→ About this exercise: The records should be written out in full, with nothing altered.

→ Raw data:

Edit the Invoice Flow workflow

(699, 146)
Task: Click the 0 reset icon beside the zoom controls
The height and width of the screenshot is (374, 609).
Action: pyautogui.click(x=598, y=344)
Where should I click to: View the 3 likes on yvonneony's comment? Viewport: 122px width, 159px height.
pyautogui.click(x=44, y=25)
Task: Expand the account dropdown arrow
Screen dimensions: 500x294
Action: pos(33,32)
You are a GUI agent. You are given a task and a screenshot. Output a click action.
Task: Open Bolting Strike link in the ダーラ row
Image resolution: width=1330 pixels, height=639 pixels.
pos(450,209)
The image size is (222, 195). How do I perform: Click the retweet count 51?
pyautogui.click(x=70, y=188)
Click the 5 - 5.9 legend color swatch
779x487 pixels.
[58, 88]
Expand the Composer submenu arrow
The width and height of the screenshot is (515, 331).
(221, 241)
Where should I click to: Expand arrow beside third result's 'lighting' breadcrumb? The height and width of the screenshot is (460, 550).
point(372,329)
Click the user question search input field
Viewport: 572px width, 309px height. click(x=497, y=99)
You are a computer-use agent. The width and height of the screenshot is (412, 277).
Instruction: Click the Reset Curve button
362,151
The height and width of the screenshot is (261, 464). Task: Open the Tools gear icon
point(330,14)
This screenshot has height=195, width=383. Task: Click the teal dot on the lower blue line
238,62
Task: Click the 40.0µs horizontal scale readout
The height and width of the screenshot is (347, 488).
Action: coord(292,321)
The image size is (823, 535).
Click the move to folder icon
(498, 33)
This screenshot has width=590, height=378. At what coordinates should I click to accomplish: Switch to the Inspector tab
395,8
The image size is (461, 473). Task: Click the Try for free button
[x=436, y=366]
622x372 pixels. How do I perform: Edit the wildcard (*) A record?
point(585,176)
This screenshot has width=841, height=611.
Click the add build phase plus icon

→ Reply:
Edit the Invoice Flow workflow

(699, 146)
Task: Click the 0 reset icon beside the zoom controls
The height and width of the screenshot is (374, 609).
Action: pyautogui.click(x=598, y=344)
Where should I click to: View the 3 likes on yvonneony's comment? Viewport: 122px width, 159px height.
pyautogui.click(x=44, y=25)
Task: Expand the account dropdown arrow
Screen dimensions: 500x294
Action: pos(33,32)
You are a GUI agent. You are given a task and a screenshot. Output a click action.
Task: Open Bolting Strike link in the ダーラ row
Image resolution: width=1330 pixels, height=639 pixels.
pos(450,209)
The image size is (222, 195). How do I perform: Click the retweet count 51?
pyautogui.click(x=70, y=188)
Click the 5 - 5.9 legend color swatch
779x487 pixels.
[58, 88]
Expand the Composer submenu arrow
The width and height of the screenshot is (515, 331).
(221, 241)
Where should I click to: Expand arrow beside third result's 'lighting' breadcrumb? The height and width of the screenshot is (460, 550).
point(372,329)
Click the user question search input field
Viewport: 572px width, 309px height. click(x=497, y=99)
You are a computer-use agent. The width and height of the screenshot is (412, 277).
Instruction: Click the Reset Curve button
362,151
The height and width of the screenshot is (261, 464). Task: Open the Tools gear icon
point(330,14)
This screenshot has height=195, width=383. Task: Click the teal dot on the lower blue line
238,62
Task: Click the 40.0µs horizontal scale readout
The height and width of the screenshot is (347, 488).
Action: coord(292,321)
The image size is (823, 535).
Click the move to folder icon
(498, 33)
This screenshot has width=590, height=378. At what coordinates should I click to accomplish: Switch to the Inspector tab
395,8
The image size is (461, 473). Task: Click the Try for free button
[x=436, y=366]
622x372 pixels. How do I perform: Edit the wildcard (*) A record?
point(585,176)
This screenshot has width=841, height=611.
Click the add build phase plus icon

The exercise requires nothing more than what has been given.